### What the task asks
The whole of the data is to be reproduced exactly.

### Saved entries

____________

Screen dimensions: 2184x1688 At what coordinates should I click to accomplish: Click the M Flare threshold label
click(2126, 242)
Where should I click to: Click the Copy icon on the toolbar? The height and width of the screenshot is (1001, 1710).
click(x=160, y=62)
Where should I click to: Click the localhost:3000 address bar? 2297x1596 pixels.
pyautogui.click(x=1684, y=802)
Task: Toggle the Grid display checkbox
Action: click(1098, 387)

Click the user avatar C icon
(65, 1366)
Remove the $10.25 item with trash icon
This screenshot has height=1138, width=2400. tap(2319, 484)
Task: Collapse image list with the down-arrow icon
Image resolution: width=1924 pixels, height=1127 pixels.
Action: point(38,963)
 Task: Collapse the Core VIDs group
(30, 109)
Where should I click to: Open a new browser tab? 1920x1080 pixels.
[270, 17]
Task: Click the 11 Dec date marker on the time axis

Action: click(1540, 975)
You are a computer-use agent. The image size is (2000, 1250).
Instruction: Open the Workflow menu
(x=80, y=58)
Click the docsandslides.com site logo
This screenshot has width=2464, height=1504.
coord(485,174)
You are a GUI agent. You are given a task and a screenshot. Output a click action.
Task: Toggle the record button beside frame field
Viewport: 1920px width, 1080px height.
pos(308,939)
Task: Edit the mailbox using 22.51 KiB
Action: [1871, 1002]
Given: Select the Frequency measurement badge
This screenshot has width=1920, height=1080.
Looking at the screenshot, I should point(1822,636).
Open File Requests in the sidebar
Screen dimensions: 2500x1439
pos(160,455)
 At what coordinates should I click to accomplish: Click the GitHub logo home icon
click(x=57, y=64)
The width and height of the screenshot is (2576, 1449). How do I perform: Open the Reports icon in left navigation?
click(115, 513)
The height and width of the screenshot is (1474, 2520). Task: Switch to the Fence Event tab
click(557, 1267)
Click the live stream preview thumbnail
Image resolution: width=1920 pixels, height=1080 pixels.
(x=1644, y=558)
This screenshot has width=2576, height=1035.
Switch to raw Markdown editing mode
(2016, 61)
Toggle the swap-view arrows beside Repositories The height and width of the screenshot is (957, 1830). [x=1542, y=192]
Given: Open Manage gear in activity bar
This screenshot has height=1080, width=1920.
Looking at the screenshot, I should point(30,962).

____________

### Exercise result
Screen dimensions: 2184x1688 At what coordinates should I click to accomplish: Click the M Flare threshold label
click(2126, 242)
Where should I click to: Click the Copy icon on the toolbar? The height and width of the screenshot is (1001, 1710).
click(x=160, y=62)
Where should I click to: Click the localhost:3000 address bar? 2297x1596 pixels.
pyautogui.click(x=1684, y=802)
Task: Toggle the Grid display checkbox
Action: click(1098, 387)

Click the user avatar C icon
(65, 1366)
Remove the $10.25 item with trash icon
This screenshot has height=1138, width=2400. tap(2319, 484)
Task: Collapse image list with the down-arrow icon
Image resolution: width=1924 pixels, height=1127 pixels.
Action: point(38,963)
 Task: Collapse the Core VIDs group
(30, 109)
Where should I click to: Open a new browser tab? 1920x1080 pixels.
[270, 17]
Task: Click the 11 Dec date marker on the time axis

Action: click(1540, 975)
You are a computer-use agent. The image size is (2000, 1250).
Instruction: Open the Workflow menu
(x=80, y=58)
Click the docsandslides.com site logo
This screenshot has width=2464, height=1504.
coord(485,174)
You are a GUI agent. You are given a task and a screenshot. Output a click action.
Task: Toggle the record button beside frame field
Viewport: 1920px width, 1080px height.
pos(308,939)
Task: Edit the mailbox using 22.51 KiB
Action: [1871, 1002]
Given: Select the Frequency measurement badge
This screenshot has width=1920, height=1080.
Looking at the screenshot, I should point(1822,636).
Open File Requests in the sidebar
Screen dimensions: 2500x1439
pos(160,455)
 At what coordinates should I click to accomplish: Click the GitHub logo home icon
click(x=57, y=64)
The width and height of the screenshot is (2576, 1449). How do I perform: Open the Reports icon in left navigation?
click(115, 513)
The height and width of the screenshot is (1474, 2520). Task: Switch to the Fence Event tab
click(557, 1267)
Click the live stream preview thumbnail
Image resolution: width=1920 pixels, height=1080 pixels.
(x=1644, y=558)
This screenshot has width=2576, height=1035.
Switch to raw Markdown editing mode
(2016, 61)
Toggle the swap-view arrows beside Repositories The height and width of the screenshot is (957, 1830). [x=1542, y=192]
Given: Open Manage gear in activity bar
This screenshot has height=1080, width=1920.
Looking at the screenshot, I should point(30,962).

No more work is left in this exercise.